I came across a lib missing problem in my app, it turns out that this might relate to my understanding of $$PWD and . in .pro file of qt project.

  1. So do $$PWD and . both mean the dir, which contains the .pro file OR the dir, which is generated by building process(like: ****-build-desktop-Qt_4_8_1_in_PATH__System__Debug). Or, they mean different things.

  2. in some variable declaration like OBJECTS_DIR = obj/Obj, it looks like that . means the generated dir. Whereas, in HEADERS += remoteclient.h ./RealPlay/realplay.h \, it looks like that . means the dir that contains .pro file.

  3. How about their meanings in LIBS and DESTDIR, etc. ?

like image 253
Henry Avatar asked Mar 01 '16 19:03

Henry


1 Answers

$$PWD means the dir where the current file (.pro or .pri) is.

It means the same in LIBS. I just used it like this in my project:

LIBS += -L$$PWD/deps/android -lopenal

. doesn't have any special meaning in the .pro file. It means the same thing as in Linux/Unix shell: the current working directory. If you use it in LIBS, it will most probably refer to the build directory where the link command is being run. . is not expanded. If you say -L. the linker will literally get -L.

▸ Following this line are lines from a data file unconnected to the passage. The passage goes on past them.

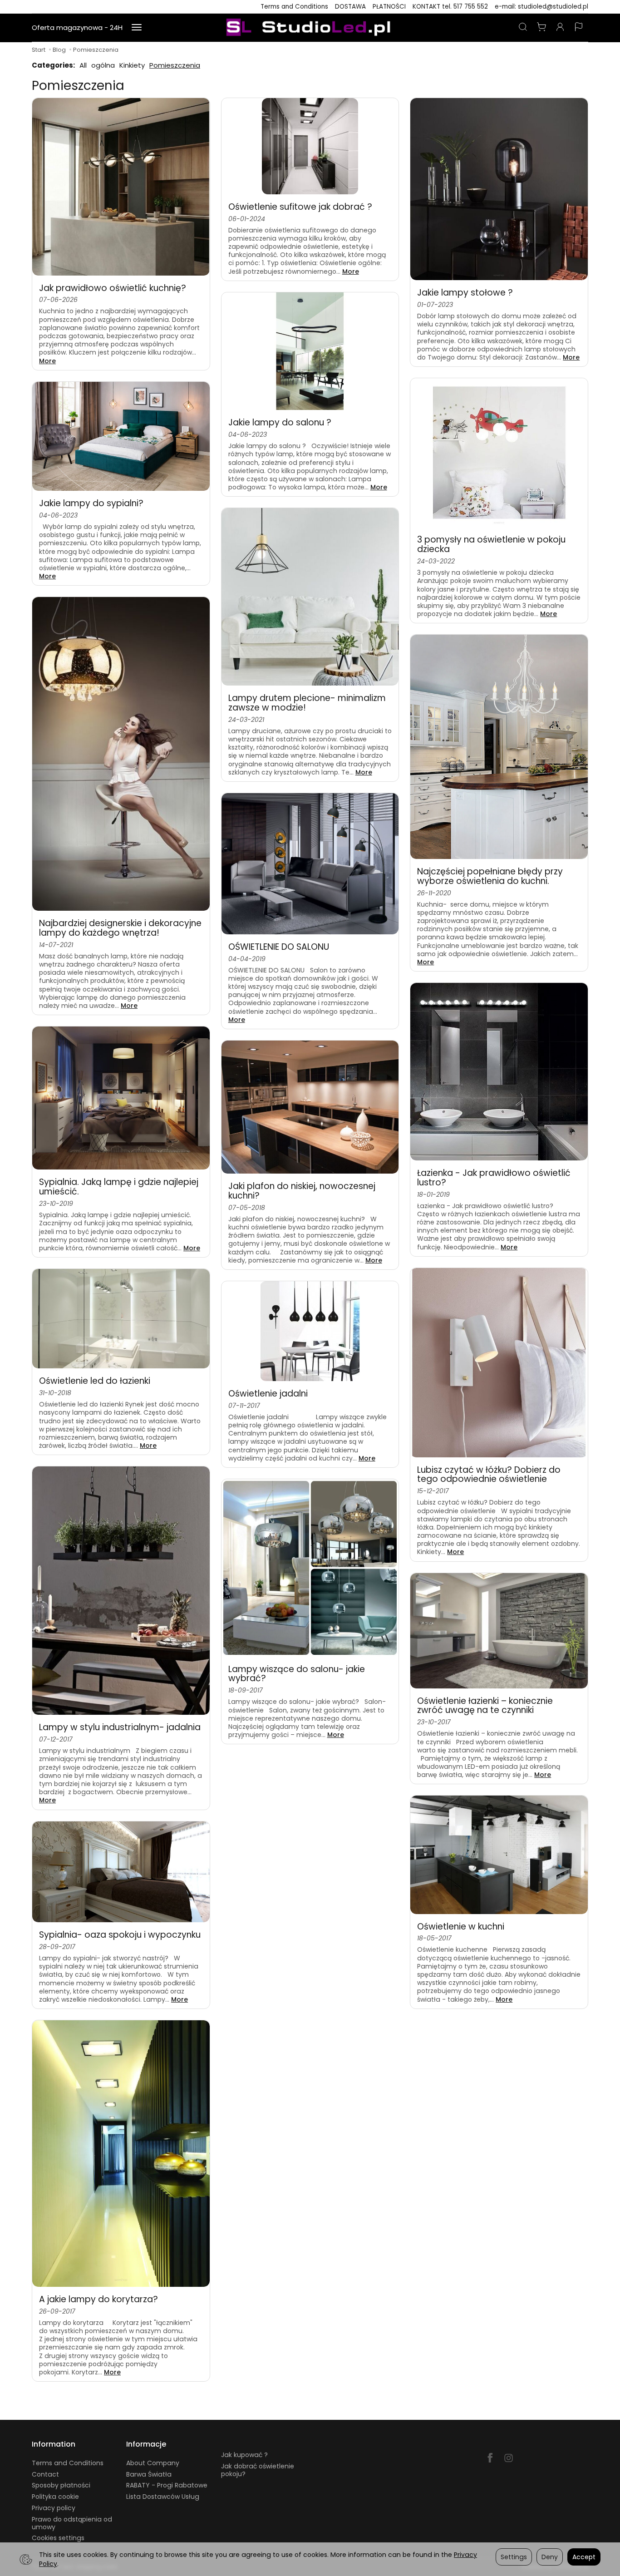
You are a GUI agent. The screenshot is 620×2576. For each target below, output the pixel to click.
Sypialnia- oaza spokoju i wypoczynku (120, 1935)
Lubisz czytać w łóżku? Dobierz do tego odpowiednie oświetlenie (489, 1474)
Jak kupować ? (244, 2454)
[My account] (560, 28)
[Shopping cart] (541, 28)
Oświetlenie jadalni (268, 1393)
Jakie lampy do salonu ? (279, 422)
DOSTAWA (350, 6)
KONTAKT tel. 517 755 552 (450, 6)
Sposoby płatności (61, 2485)
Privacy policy (53, 2507)
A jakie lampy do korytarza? (98, 2299)
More (47, 360)
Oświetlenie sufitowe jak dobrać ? (300, 207)
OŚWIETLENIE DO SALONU (278, 947)
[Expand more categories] (137, 28)
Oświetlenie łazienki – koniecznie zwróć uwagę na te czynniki (485, 1706)
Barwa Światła (149, 2474)
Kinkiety (132, 65)
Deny (549, 2556)
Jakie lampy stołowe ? (465, 292)
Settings (514, 2556)
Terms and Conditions (294, 6)
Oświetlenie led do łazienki (94, 1381)
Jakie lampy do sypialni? (91, 503)
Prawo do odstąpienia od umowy (72, 2523)
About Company (152, 2462)
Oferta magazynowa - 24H (77, 27)
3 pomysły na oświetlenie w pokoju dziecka (491, 544)
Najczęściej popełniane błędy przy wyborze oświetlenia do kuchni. (490, 876)
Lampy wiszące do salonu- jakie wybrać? (296, 1674)
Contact (45, 2474)
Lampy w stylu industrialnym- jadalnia (120, 1727)
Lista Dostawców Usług (162, 2496)
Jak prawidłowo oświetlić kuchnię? (112, 288)
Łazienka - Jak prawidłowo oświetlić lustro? (494, 1178)
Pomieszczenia (174, 65)
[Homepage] (310, 28)
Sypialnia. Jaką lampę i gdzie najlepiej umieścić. (118, 1187)
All (83, 65)
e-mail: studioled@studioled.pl (541, 6)
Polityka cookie (55, 2496)
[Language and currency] (578, 28)
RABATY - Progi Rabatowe (166, 2485)
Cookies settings (58, 2537)
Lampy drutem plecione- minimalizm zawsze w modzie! (307, 703)
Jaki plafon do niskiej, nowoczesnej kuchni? (301, 1191)
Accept (583, 2556)
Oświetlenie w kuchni (460, 1926)
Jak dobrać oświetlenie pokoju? (257, 2470)
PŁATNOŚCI (389, 6)
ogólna (103, 65)
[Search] (522, 28)
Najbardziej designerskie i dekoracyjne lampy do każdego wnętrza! (120, 928)
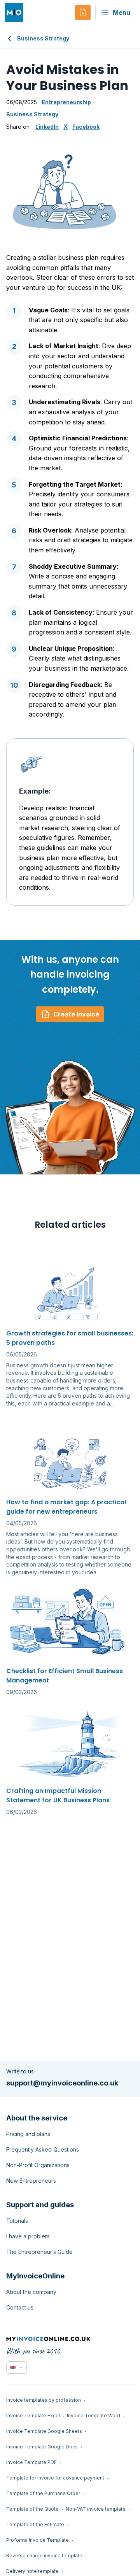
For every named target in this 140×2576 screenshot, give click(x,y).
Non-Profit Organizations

In the case of HEADERS += remoteclient.h ./RealPlay/realplay.h \ qmake will treat these paths relative to $$PWD so it doesn't matter if there's . or not. HEADERS += $$PWD/remoteclient.h $$PWD/./RealPlay/realplay.h \ would be the effective search paths in this case. Otherwise out-of-source builds wouldn't work.

Note that . in the middle of a path doesn't do anything.